(TASK BRIEF) Please output the entries below from the line that contains "Safeguarding Policy –" through the final line, reproduced exactly and alone.

(INFORMATION PROVIDED)
************
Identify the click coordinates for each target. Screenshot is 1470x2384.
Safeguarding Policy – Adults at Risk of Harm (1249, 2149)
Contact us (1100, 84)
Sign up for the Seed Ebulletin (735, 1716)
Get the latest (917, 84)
************
(REPLY)
Safeguarding Policy – Adults at Risk of Harm (1249, 2149)
Contact us (1100, 84)
Sign up for the Seed Ebulletin (735, 1716)
Get the latest (917, 84)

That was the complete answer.